Процентное соотношение каротиноидов определяют с использованием жидкостной хроматографической системы HPLC (колонка С-18). В качестве стандартов используют чистые кристаллические препараты астаксантина (АХ) и -каротина фирмы "Sigma". Зная общую сумму каротиноидов и процентное соотношение АХ, определяют удельное содержание АХ.

После проведения 13 циклов селекции при достижении суммой каротиноидов величины, превышающей 5 мг/л, в питательную среду, используемую для отбора мутантов, добавляют ингибитор синтеза каротиноидов, снижающий уровень синтеза. В качестве таких агентов последовательно используют -ионон (метилвиологен) в концентрации от 0,01 до 1,0 мг/мл; нистатин от 0,01 до 1,0 мг/мл и глифосат от 0,1 до 10 мкг/мл. Мутанты отбирают визуально по увеличению интенсивности окраски отдельных клонов.

Удельная продуктивность по АХ и суммарному количеству каротиноидов первоначального штамма, ряда промежуточных штаммов и заявляемого штамма приведена в табл.1.

Таблица 1
Этапы селекции штамма ВКПМ Y-2982
Штамм	№ цикла	карот. (мг/г)	АХ (мг/г)/%
ВКПМ Y-989	Исход. штамм	0,62	0,43/69,3
ВКПМ Y-2238	3	1,6	0,85/53
ВКПМ Y-2342	14	6,9	2,2/32
ВКПМ Y-2346	18	7,1	3,0/42
ВКПМ Y-2413	22	10,1	5,9/48
ВКПМ Y-2982	25	11,2	7,7/64

В результате получен заявляемый штамм Phaffia rhodozyma ВКПМ Y-2982.

Примеры 2. Зависимость удельной продуктивности заявляемого штамма по АХ от условий освещенности.

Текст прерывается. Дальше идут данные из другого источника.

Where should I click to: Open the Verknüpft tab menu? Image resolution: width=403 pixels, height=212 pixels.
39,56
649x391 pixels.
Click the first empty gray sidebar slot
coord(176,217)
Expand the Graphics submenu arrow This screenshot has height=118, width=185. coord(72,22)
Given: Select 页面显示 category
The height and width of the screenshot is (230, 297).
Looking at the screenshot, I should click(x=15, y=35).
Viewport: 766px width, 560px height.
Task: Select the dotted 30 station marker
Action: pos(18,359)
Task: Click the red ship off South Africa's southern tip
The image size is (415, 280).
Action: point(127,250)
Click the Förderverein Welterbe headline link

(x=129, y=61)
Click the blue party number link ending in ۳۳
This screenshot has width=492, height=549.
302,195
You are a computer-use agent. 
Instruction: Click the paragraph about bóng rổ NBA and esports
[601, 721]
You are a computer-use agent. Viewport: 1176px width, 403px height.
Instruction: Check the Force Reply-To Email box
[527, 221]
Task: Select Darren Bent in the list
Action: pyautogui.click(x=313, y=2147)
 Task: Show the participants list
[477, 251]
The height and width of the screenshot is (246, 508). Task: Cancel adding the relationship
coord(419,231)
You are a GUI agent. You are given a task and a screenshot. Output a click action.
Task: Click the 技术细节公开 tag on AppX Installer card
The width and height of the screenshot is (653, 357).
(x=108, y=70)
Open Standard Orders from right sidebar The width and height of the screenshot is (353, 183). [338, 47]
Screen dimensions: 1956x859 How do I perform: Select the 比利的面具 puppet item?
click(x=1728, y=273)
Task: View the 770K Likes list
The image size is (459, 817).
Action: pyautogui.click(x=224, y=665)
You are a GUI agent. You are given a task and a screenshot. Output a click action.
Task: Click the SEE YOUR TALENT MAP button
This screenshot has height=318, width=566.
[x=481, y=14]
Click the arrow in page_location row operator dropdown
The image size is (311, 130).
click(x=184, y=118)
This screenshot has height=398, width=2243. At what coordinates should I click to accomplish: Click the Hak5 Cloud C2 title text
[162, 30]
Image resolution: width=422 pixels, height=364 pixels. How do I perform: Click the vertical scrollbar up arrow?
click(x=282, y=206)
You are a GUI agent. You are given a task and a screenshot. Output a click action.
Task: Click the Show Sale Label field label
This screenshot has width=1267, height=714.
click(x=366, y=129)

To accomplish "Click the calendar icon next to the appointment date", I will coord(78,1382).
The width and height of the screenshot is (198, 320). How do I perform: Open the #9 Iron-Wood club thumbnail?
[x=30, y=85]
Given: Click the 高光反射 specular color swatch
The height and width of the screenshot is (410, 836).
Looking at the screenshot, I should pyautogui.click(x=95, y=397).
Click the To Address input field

В табл.2 приведены сведения о синтезе АХ при культивировании на качалочных колбах исходного штамма Y-989, промежуточного штамма Y-2413 и заявляемого штамма Y-2982 в условиях оптимальной освещенности (60 lux), в условиях слабой освещенности (5 lux для Y-2982) и в темноте.

Таблица 2
Зависимость удельной продуктивности (по АХ) штаммов-предшественников и заявляемого штамма от освещенности
ВКПМ Y-989	ВКПМ Y-2413	ВКПМ Y-2982
освещение 60 lux	темнота	отношение	освещение 60 lux	темнота	отношение	освещение 60/5 lux	темнота	отношение
0,43	0,11	3,9	5,9	1,5	3,9	7,7/7,2	5,5	1,3

Культивирование осуществляют в круглодонных колбах на 750 мл (объем питательной среды 20 мл) на качалке типа «New Brunswick». Частота оборотов качалки - 300 об/мин. Культивирование проводят в условиях по примеру 1. Время инкубирования - семь суток.

Состав среды, условия культивирования, а также способ определения АХ - как в примере 1.

Из табл.2 следует, что полученный в результате селекции заявляемый штамм ВКПМ Y-2982 выгодно отличается от своих предшественников по уровню удельной продуктивности по АХ как в условиях оптимальной освещенности, так и в темноте, а при уменьшении оптимальной освещенности в 12 раз его удельная продуктивность снижается только на 6,5%.

При этом уровни удельной продуктивности по АХ у заявляемого штамма как на свету, так и в темноте сопоставими с таковыми у ближайшего аналога.

Пример 3. Получение астаксантина с использованием штамма ВКПМ Y-2982 в 3-литровом ферментере.

Трехлитровый ферментер засевают посевным материалом из расчета 10% от рабочего объема (7,0 г/л сухой биомассы). В качестве посевного материала используют культуру, полученную при выращивании штамма ВКПМ Y-2982 в течение 2-х суток в условиях по примеру 2.

Состав жидкой питательной среды в ферментере - как в примере 1.

Подпитку глюкозой и дрожжевым экстрактом осуществляют со вторых суток культивирования.

Концентрация глюкозы в среде после двух суток не превышает 0,2%. Температура культивирования 17°С. Время культивирования 7 суток. Аэрация высокая (PO ₂=60%). рН-статирование (NH₄OH) до 3-х суток (рН=5,0). Конечное значение рН среды 3,5. Культивирование проводят в условиях оптимальной освещенности (60 lux).

Выход сухой биомассы составляет 80 г/л, выход АХ 600 мг/л, удельная продуктивности по АХ 7,5 мг/г сухой биомассы, а доля АХ в общем пуле каротиноидов 70%.

Таким образом, при проведении процесса в ферментере удельная продуктивность заявляемого штамма сохраняется на том же уровне, что и при культивировании его в колбах.